Juanma Olarieta.— Las violaciones de la libertad de expresión y de reunión han aumentado cinco puntos porcentuales, los casos de agresión violenta seis puntos y los ataques a las libertades civiles tres puntos, en particular detenciones de trabajadores y sindicalistas, denuncia la Confederación Sindical Internacional en su Índice de Derechos Mundiales de este año.
Publicado por primera vez en 2014, el informe analiza la represión sindical y laboral en 151 países. En el análisis del año pasado expusieron la persecución de los dirigentes sindicales, el uso de sistemas de supervisión para controlar a las plantillas, vigilar las actividades sindicales y la falta de consulta a los representantes de los trabajadores en las reformas de la legislación laboral.
Los países de Europa y América han registrado su peor puntuación desde la primera publicación del Índice de Derechos Mundiales. En Europa se está produciendo un fuerte deterioro de los derechos de los trabajadores, hasta el punto de que su violación es habitual.
Las principales violaciones afectan el derecho de huelga, que no está garantizado en el 87 por cien de los países observados, el derecho a la negociación colectiva (80 por cien), la libertad de asociación y organización (75 por cien), el acceso a los tribunales (72 por cien).
Con respecto a la libertad de expresión y de reunión, el informe destaca violaciones claras en la mitad de los países, una cifra que se ha duplicado en el último año, mientras que en el 32 por cien de ellos se han denunciado agresiones y actos de violencia contra los trabajadores organizados, incluido el asesinato en al menos cuatro países, entre ellos Colombia y México. En la mitad (75) de los países analizados se han producido las detenciones de trabajadores y sindicalistas.
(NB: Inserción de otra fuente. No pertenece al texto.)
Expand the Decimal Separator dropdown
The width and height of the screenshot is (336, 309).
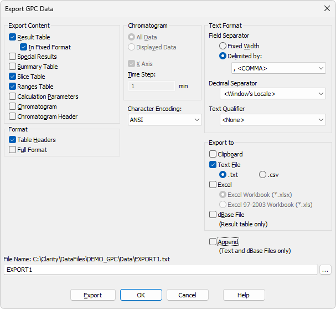point(273,94)
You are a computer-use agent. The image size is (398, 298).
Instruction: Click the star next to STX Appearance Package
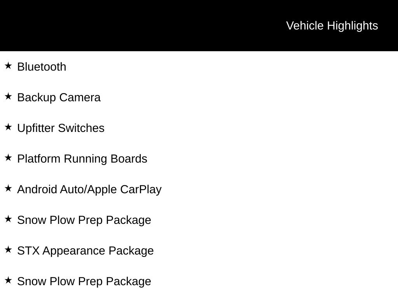tap(8, 249)
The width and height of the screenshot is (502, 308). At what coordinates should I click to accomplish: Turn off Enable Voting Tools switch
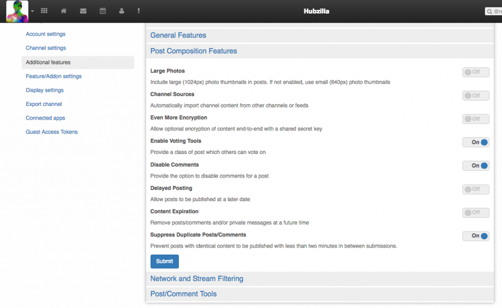click(x=476, y=142)

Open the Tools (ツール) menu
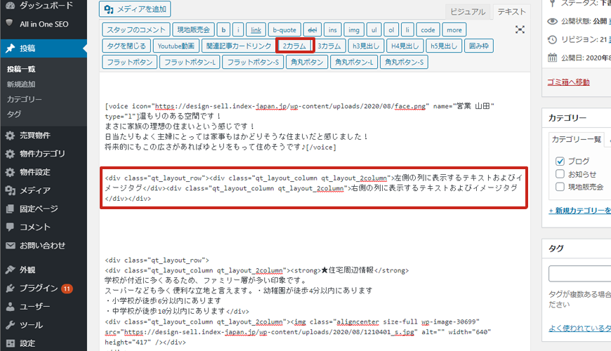(31, 325)
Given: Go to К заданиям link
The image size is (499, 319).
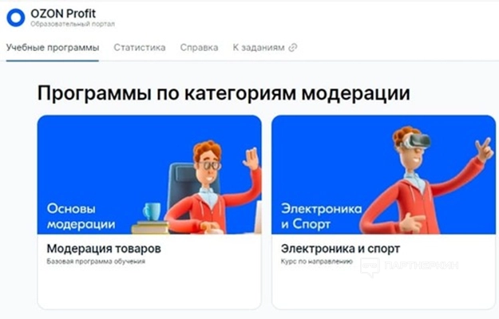Looking at the screenshot, I should click(x=259, y=48).
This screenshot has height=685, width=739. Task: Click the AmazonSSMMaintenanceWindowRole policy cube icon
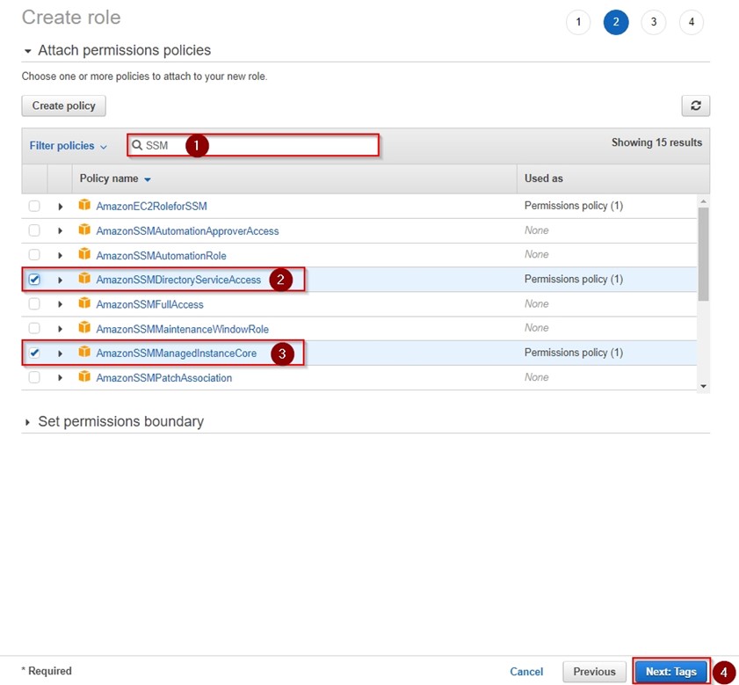click(84, 329)
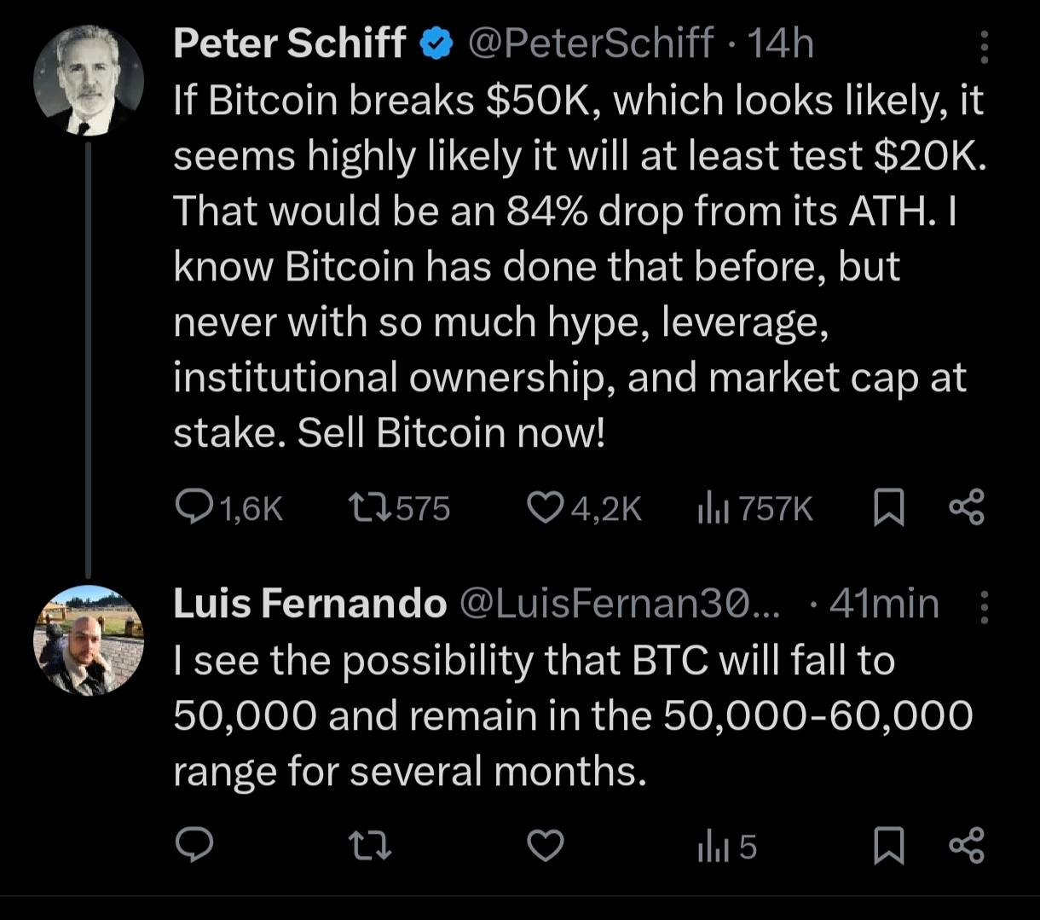Viewport: 1040px width, 920px height.
Task: Open Peter Schiff's profile picture
Action: 88,82
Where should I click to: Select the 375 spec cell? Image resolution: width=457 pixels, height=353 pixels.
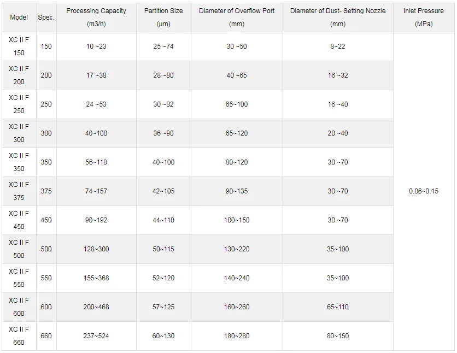46,191
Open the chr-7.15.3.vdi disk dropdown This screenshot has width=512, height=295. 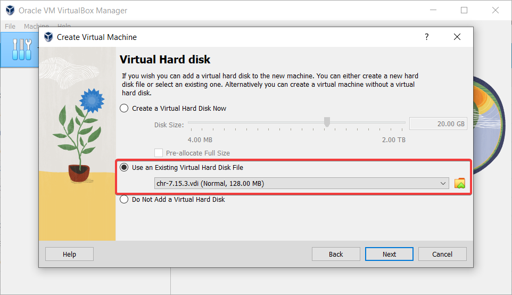[302, 184]
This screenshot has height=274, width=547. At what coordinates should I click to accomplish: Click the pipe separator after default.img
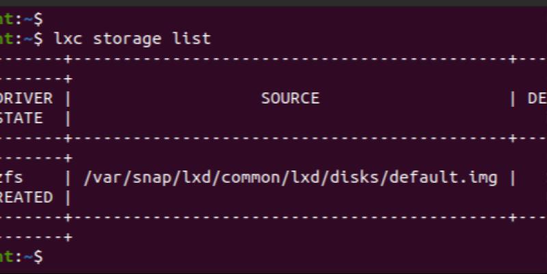(x=512, y=177)
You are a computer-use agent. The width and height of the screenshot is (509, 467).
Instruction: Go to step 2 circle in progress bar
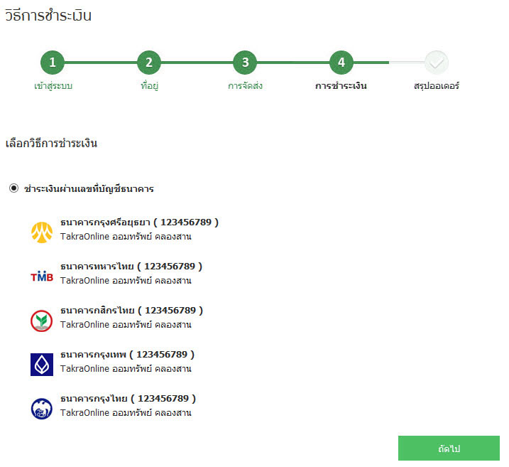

Las políticas represivas y antisindicales y los incumplimientos y violaciones de las leyes laborales han crecido en el mundo, en comparación con el año anterior. Los trabajadores vuelven a condiciones de semiesclavitud a causa de la precariedad, el destajo, la subcontratación, los minitrabajos, la informalidad y el aumento de la jornada laboral, que se agrava especialmente en el caso de los emigrantes.